Rocket siren interrupts Israeli envoy's TV interview

Dermer's Red Alert app goes off during CBS appearance, while Netanyahu urged Americans to imagine US cities from East Coast to Colorado under rocket threat.

The rocket alert siren interrupted Israeli Ambassador to the US Ron Dermer's interview on CBS's "Face The Nation" on Sunday, in a vivid demonstration of what life is like in Israel under rockets threat from Gaza.

 

 

Dermer told interviewer Bob Schieffer about a smartphone app that plays out the rocket alert siren the moment it is sounded in Israel, and tells the user where in Israel the rocket is headed.

 

 

Not long after that, Dermer's phone sounded the alarm. "The rocket is heading for Gedera, where my mother was born," Dermer told Schieffer.

 

Prime Minister Benjamin Netanyahu also gave interviews to American media on Sunday, rebuffing international calls for a ceasefire while defending Israel's offensive in Gaza.

 

Netanyahu appealed for sympathy for Israelis under siege from militant rockets as a warning siren followed by an all-clear signal punctuated his interview on CBS' "Face the Nation."

 

"When we began this interview we were under bomb alert and as the minutes passed now we're told people can go out into the open air again," he said.

 

"This is the kind of reality we're living in.

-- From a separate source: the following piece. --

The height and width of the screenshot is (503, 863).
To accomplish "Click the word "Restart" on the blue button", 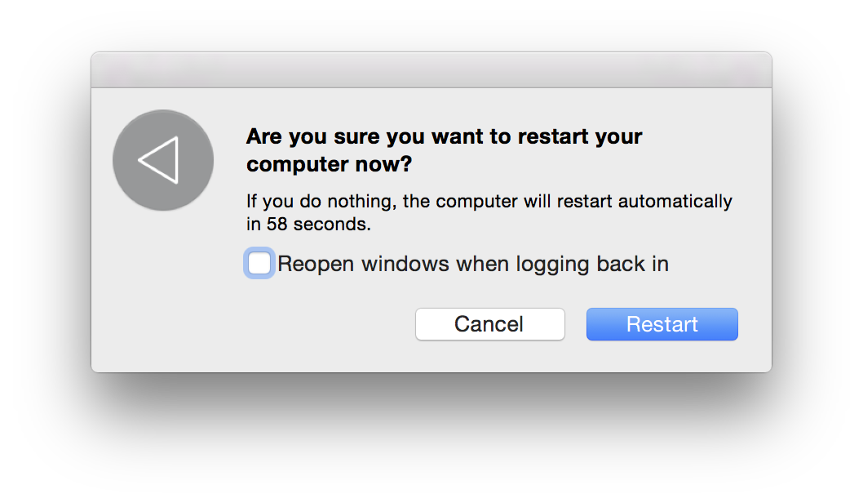I will (662, 324).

And we'll do whatever is necessary to put an end to it," he said, referring to the escalating violence between Israel and Hamas, the Islamist movement that rules Gaza.

 

 

Netanyahu urged Americans to imagine that US cities from the East Coast to Colorado, or 80 percent of the population, were under threat of rocket attack, with only 60 to 90 seconds to reach a bomb shelter. "That's what we're experiencing right now, as we speak," he said.

 

Netanyahu placed the blame for civilian casualties in Gaza solely on Hamas, because it was embedding rockets and command posts "in homes, hospitals, next to kindergartens, mosques."

 

"So naturally, they are responsible for all the civilian deaths that occur accidentally," he said. "We're sorry for any accidental civilian deaths, but it's the Hamas that bears complete responsibility for such civilian casualties."

 

Netanyahu, however, refused to discuss a ceasefire or give a timeline for Israel's operation in Gaza.

 

Asked if a ground invasion was imminent, he said Israel would use any means necessary to accomplish its goal of degrading Hamas's rocket-launching capability to restore security for Israeli civilians.

 

"Whether we're at the beginning of the end or the end of the beginning I'm not going to tell you that right now - because we face a very, very brutal terrorist enemy," he said on "Fox News Sunday."

 

 

As international pressure built for restraint, Netanyahu said he had spoken with US President Barack Obama and other world leaders who understood Israel's need to defend itself.

 

"We'll do what is necessary," he said. "What any country would do: What the United States would do, what Britain would do, what France would do, and many, many other countries."

 

Former US Middle East peace envoy Martin Indyk said he did not think Netanyahu wanted a ground war in Gaza. "What he wants is an end to the rocket fire, and he's looking for ways to pressure Hamas to do that," Indyk said on NBC's "Meet the Press."

 

"But he's a very cautious man when it comes to using force and I think he's very reluctant to go in. And in a sense Hamas knows that," said Indyk, a former US ambassador to Israel. "So the bluff of mobilizing all of these tanks is not working in terms of getting Hamas to stop the firing."

 

Secretary of State John Kerry spoke with Netanyahu by telephone, telling him the United States was prepared to broker a ceasefire, a senior State Department official said.

 

US-led peace talks between Israel and the Palestinians collapsed in April. Indyk, who stepped down shortly afterward, said Washington should continue to press for a ceasefire.

 

"The problem is how do you get Hamas to agree to a ceasefire," he said.

 

Reuters and AFP contributed to this report.